**Passage to read:**
## BEGIN

# Wsar



## nyranger (Dec 11, 2011)

I just found out that i was accepted into the local Search and Rescue team. And was wondering if any one had any tips on what the training must consist of. And any other helpful tips.


----------



## WhiskeySix5 (Dec 11, 2011)

Are you already a SAR TECH 1 or 2? If not that will probably be the first cert they will have you get.


----------



## JCyrus (Dec 11, 2011)

I've been volunteering with "wilderness" search and rescue for around four and a half years now.  My first year was in a much more urban/suburban setting outside Pittsburgh PA, since then I've moved to West Virginia and now do much more rural/woodland searching but it would still be a stretch to call most of our search areas "wilderness."

Basically, there are two schools of thought for the organization of SAR... One puts you within a large response framework of other first responders including local police, fire and EMS, the other results in SAR being THE response agency.

The first mentality is much more common on the East Coast.  On a typical search, I will either get pulled into command to help plan or coordinate operations, or will get sent out to lead a team of local personnel.  You might end up with 10-15 trained searchers and dozens or even hundreds of untrained personnel (either other first responders or local volunteers) in which case you likely end up as the only trained searcher in a group of 4-5 sent out to complete a specific task.

The other system is basically that when someone is lost or missing, that SAR is pretty much the only resource utilized.  A SAR team's officers would be coordinating and sending out their team members in groups of 2-3 to complete the tasks.  This is much more common West of the Mississippi but is also a model seen on the East Coast as well.

The type of training you will need and receive will depend greatly on where your SAR team fits into local resources, but the one thing that is probably important to brush up on no matter what is your land navigation skills...  If you have a GPS, make sure you know all of the ins and outs of how to use it.  You should also be comfortable with "manual" navigation using map and compass: be able to tell where you are on a topographic map by looking at surrounding terrain, be able to navigate between two points, follow a compass bearing, plot coordinates on a map, etc.

Good luck!  Search and rescue can be really rewarding, and is fascinating if you're interested in emergency management because it is one discipline that almost fully utilizes ICS in just about every callout, large or small.


----------



## AK_SAR (Dec 12, 2011)

The above suggestions are all good. I would add that you ought to try to find out what types of missions are most common for your team, then try to get some experience in those areas.  Your team will presumably teach you the specific SAR skills, but you want to get familiar with the environment.

## END

**What the task asks:**
Please answer these from the search and rescue thread above:
(a) Which certification does WhiskeySix5 say will probably be the first one the team has a new member get?
(b) In the system where SAR is pretty much the only resource used, what size groups do the team's officers send members out in?
(c) What does AK_SAR suggest finding out about the team?

**Given entries:**
## BEGIN

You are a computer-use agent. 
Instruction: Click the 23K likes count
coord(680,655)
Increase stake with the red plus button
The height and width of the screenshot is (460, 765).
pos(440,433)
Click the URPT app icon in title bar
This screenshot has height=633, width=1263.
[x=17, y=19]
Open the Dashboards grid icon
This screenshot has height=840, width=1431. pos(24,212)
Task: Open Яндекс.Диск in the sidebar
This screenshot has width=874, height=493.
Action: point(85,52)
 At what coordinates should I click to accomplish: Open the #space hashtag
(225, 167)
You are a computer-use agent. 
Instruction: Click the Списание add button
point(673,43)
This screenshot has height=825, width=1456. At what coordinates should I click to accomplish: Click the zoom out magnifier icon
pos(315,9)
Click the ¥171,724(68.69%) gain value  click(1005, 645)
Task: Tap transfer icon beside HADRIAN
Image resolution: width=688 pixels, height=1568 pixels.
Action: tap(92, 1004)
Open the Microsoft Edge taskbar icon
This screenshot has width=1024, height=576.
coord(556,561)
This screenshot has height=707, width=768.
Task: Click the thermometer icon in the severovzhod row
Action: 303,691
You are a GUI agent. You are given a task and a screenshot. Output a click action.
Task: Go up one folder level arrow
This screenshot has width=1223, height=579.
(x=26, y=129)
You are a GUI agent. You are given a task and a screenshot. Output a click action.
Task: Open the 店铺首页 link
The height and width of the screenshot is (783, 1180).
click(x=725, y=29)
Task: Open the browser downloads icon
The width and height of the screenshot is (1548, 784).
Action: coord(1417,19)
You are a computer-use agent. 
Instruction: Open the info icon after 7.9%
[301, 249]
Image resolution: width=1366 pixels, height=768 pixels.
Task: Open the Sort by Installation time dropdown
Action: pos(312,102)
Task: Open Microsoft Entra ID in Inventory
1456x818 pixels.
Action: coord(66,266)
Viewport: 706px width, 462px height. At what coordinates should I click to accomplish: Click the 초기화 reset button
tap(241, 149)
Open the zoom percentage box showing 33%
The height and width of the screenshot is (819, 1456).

## END

**Result of this exercise:**
(a) SAR TECH 1 or 2.
(b) Groups of 2-3.
(c) What types of missions are most common for the team.